** Opening Data to process block **

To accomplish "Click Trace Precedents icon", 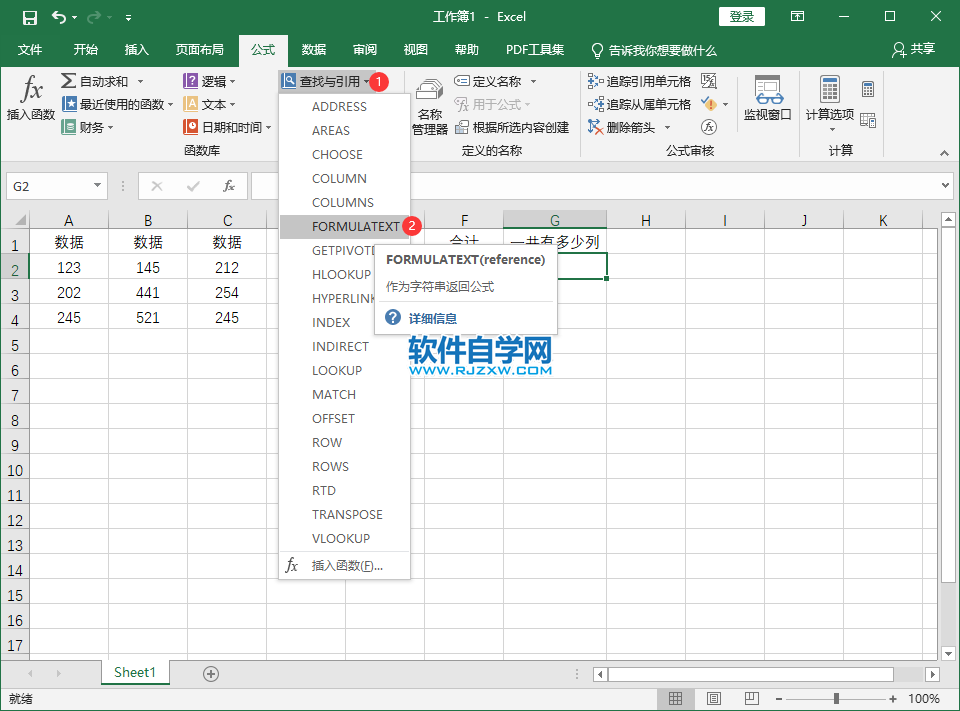I will click(595, 81).
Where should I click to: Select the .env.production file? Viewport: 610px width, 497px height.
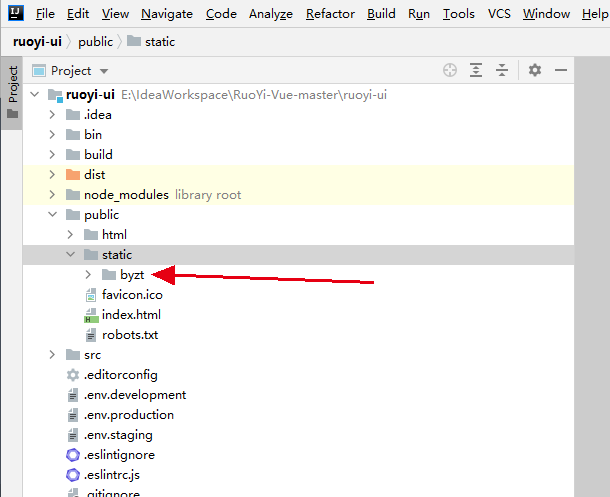click(x=128, y=415)
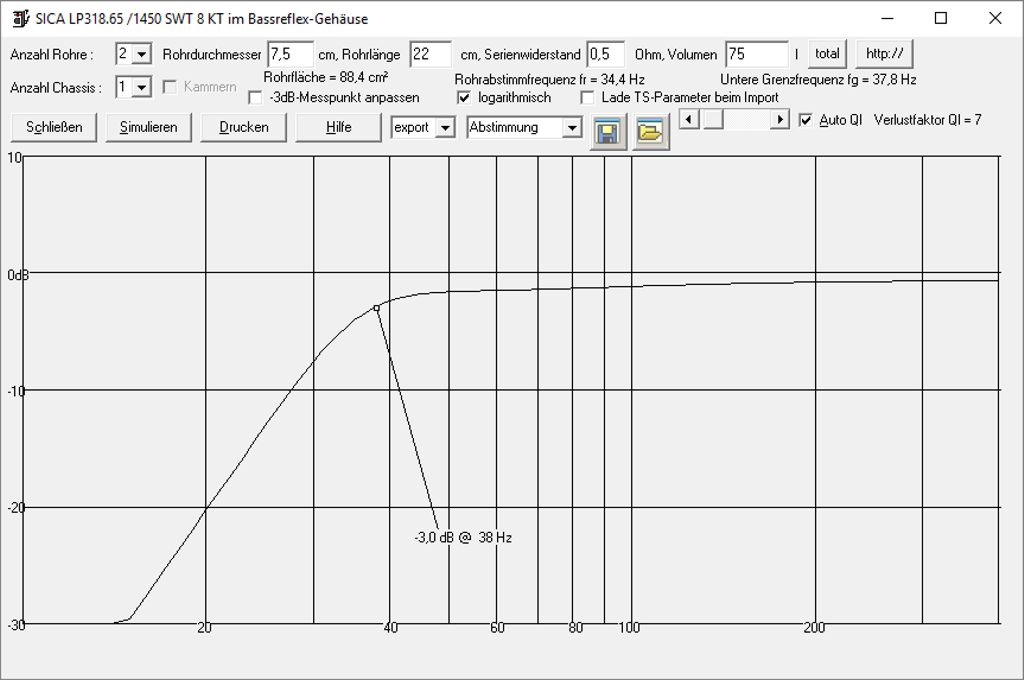The width and height of the screenshot is (1024, 680).
Task: Maximize the window
Action: 940,18

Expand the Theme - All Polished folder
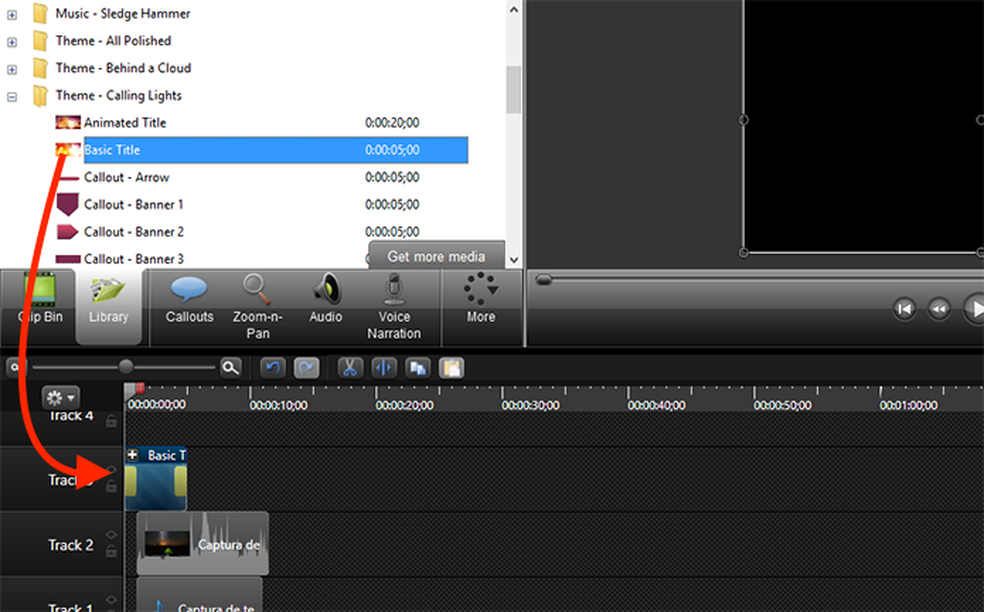coord(10,41)
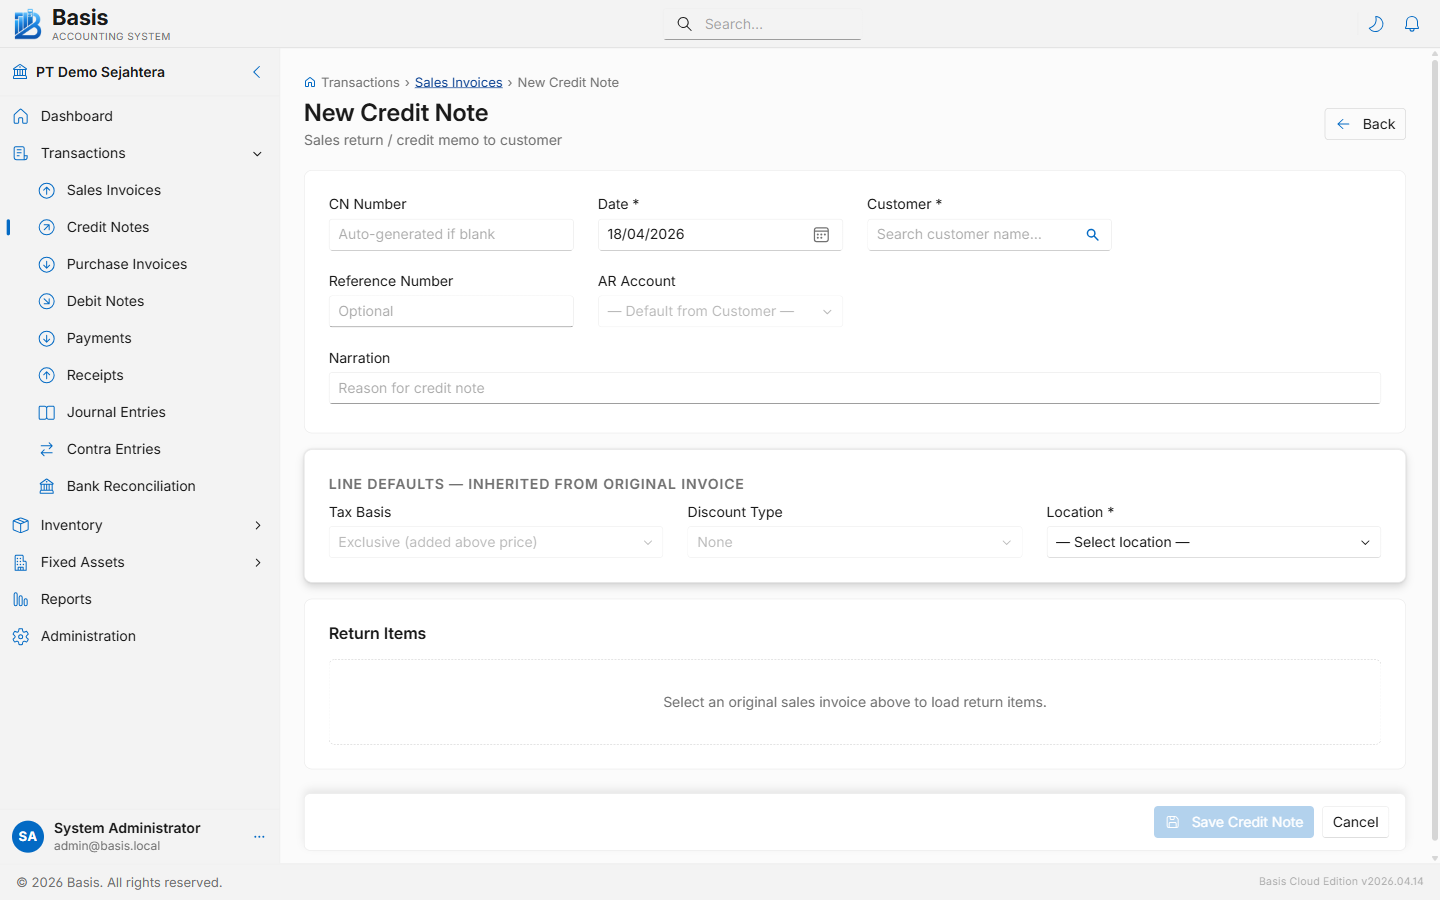Open notifications bell icon
The width and height of the screenshot is (1440, 900).
point(1412,24)
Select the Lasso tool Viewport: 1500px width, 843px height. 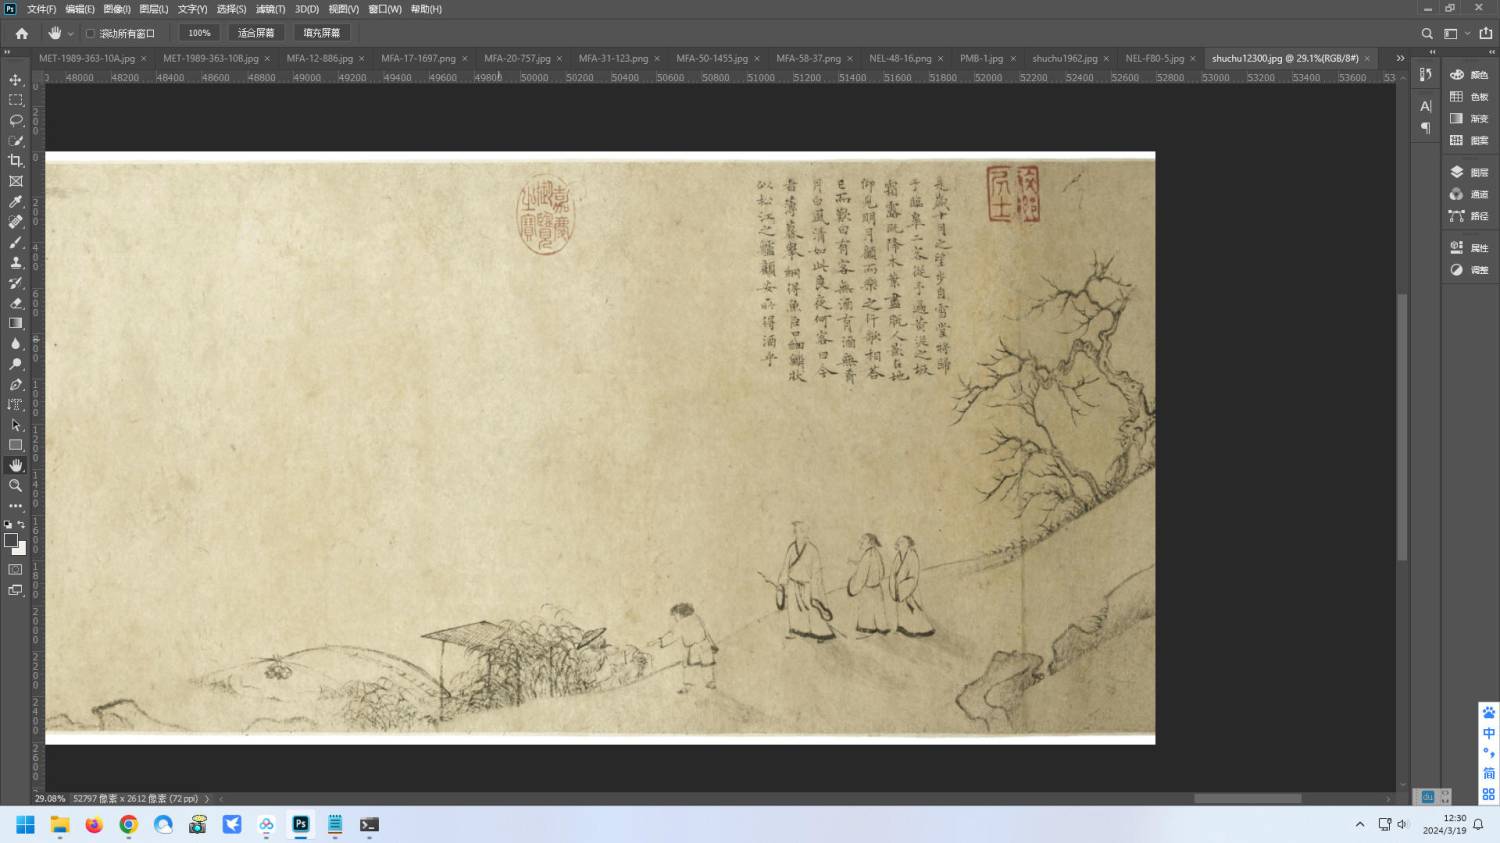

** Closing Data to process block **

## Work to be completed
Excluding the pictures, write out exactly the lines from the line that contains "Expand the Theme - All Polished folder" through the end of the records.

## Task response
Expand the Theme - All Polished folder
coord(10,41)
Open notifications bell icon
The width and height of the screenshot is (1440, 900).
point(1412,24)
Select the Lasso tool Viewport: 1500px width, 843px height. 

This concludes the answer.